About 100 miles north of you on Hwy 19, you come to a yellow blinking light in the middle of nowhere. This is where Hwy 19 intersects with state road 24. I think there is still an old, abandoned gas station there on the northwest corner. The place is called Otter Creek on the map, but there is nothing there, really. Turn left, or West on 24, toward Cedar Key and about 15 miles down this two-lane blacktop, if you look real hard, you’ll see a small plaque in the palmettos on the left side of the road. The plaque marks the place where the small turpentine mill town of Rosewood once stood. The population, except for a few of the mill’s management personnel, was black.

This is the site of the 1923 Rosewood Massacre. A woman named Fanny Taylor, the wife of a white overseer at the mill, falsely accused a black employee of rape and for the next week or so whites came in from all over the state and even by rail from as far as Georgia and Alabama with brand new rifles still in their boxes for the kill. There were lynchings, mutilations (there used to be a state congressman who frequented the barber shop at Cedar Key up into the 1960’s who’d gladly show you his watch fob made from one of the victim’s ears), and burnings. The town and the mill was razed to the ground never to recover, the black residents scattered to the winds. It wasn’t until the 1980’s that some finally found the courage to talk to the media about what had happened to their town.
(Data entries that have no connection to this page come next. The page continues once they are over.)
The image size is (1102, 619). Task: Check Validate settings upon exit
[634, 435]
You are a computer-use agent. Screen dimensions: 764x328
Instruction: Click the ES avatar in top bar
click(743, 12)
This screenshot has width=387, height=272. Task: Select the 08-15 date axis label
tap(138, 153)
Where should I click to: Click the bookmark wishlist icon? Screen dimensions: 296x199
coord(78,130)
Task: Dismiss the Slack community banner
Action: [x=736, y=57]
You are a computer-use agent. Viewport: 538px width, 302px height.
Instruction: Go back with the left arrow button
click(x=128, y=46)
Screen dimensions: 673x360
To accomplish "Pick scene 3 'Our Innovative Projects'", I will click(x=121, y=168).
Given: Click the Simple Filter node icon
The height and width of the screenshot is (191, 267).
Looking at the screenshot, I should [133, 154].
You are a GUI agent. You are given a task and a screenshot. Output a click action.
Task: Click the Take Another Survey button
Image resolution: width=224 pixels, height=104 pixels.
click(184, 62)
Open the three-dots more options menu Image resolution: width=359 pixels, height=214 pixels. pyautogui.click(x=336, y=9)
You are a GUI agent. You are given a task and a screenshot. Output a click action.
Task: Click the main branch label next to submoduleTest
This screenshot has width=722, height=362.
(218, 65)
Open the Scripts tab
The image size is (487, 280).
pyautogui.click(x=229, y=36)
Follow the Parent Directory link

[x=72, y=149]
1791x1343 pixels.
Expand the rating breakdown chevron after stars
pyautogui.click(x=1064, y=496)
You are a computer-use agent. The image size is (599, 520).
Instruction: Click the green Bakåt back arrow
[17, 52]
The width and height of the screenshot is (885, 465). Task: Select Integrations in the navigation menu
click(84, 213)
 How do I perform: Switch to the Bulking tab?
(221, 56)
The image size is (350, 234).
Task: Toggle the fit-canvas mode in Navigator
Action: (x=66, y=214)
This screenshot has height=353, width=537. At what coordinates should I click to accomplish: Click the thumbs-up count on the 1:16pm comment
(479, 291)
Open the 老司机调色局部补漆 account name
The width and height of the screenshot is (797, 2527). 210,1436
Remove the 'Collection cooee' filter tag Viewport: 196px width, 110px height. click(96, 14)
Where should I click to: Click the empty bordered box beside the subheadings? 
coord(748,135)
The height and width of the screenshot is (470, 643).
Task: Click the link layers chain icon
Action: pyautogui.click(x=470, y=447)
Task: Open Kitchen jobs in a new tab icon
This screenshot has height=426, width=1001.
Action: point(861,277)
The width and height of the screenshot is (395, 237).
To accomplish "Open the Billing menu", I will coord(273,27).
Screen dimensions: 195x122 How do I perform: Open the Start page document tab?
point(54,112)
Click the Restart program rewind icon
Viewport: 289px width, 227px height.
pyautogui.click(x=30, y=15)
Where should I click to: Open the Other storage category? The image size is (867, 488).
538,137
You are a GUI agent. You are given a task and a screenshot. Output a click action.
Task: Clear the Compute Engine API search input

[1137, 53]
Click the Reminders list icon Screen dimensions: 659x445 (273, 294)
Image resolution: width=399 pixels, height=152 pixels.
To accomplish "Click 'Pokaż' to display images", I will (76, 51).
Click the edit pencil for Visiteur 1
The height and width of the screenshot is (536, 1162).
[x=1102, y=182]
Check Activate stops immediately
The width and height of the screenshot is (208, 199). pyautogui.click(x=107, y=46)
Voluntary sexual relations between white women and black men weren’t exactly common, but it did happen and the woman had only one way to save herself and she often took it at the expense of the life of the black man. This is not a popular subject and the fact that Ms. Lee chose to write a book which addressed this subject is a testament to either her bravery or her naivete in the late 1950’s when she wrote the book. She took a beating for it, that’s for sure. And now, today, this subject is taboo still, for completely different reasons.

JLeslie's avatar

I wasn’t commenting on white women sleeping with black men during that time. I only was saying that stories about women lying about rape aren’t really what a lot women want out there right now. That’s the way I perceive the current state of affairs anyway.

Espiritus_Corvus's avatar

@JLeslie Yes, I agree with you.

Adagio's avatar

Aged 55, raised in NZ, have watched the film twice, as an adult, thought it was outstandingly good. Also I have had the book on my bookshelf for over 30 years but strangely have never read it.

johnpowell's avatar

I know of it but have never read it and have no clue what it is about. And I would like to think of myself as well-read.

Unbroken's avatar

I have read it. I know people who identify strongly with the book. It was vaguely autobiographical. Harper Lee said she would never write another. At 92 she has released an edited version of her original book that was more autobiographical in nature but her editors at the time said the stuff from her childhood would be more attractive to reader’s. There are rumors that her caregivers influenced her to release the new book.

This is all tangential but worth knowing.

Judi's avatar

I’m 54, saw the movie years ago but never read the book. I did just order it and the new one on Amazon though. From all the talk I am hearing Attucus sounds like my father who died when I was 10.

Pied_Pfeffer's avatar

Nah, I don’t find it unusual. It’s surprising that To Kill a Mockingbird would be required reading for any public school, unless it was a Teacher’s Choice scenario.

JLeslie's avatar

@Pied_Pfeffer It has been and is required reading in some schools. There has been controversary over the years in various school districts by parents who object to the book being taught.

stanleybmanly's avatar

I’m old enough to remember when the Southern part of the country took extraordinary measures to restrict any sort of media portraying sympathetic views of black folks and particularly things involving the plight of black people in the South. Books, films, network television programs were censored or just plain “unavailable”.

Pied_Pfeffer's avatar

@JLeslie Yeah, I’m aware that is has been and is required reading, as well as the controversies. I should have been more clear; I’m surprised that TKAM is chosen as required reading by public school systems.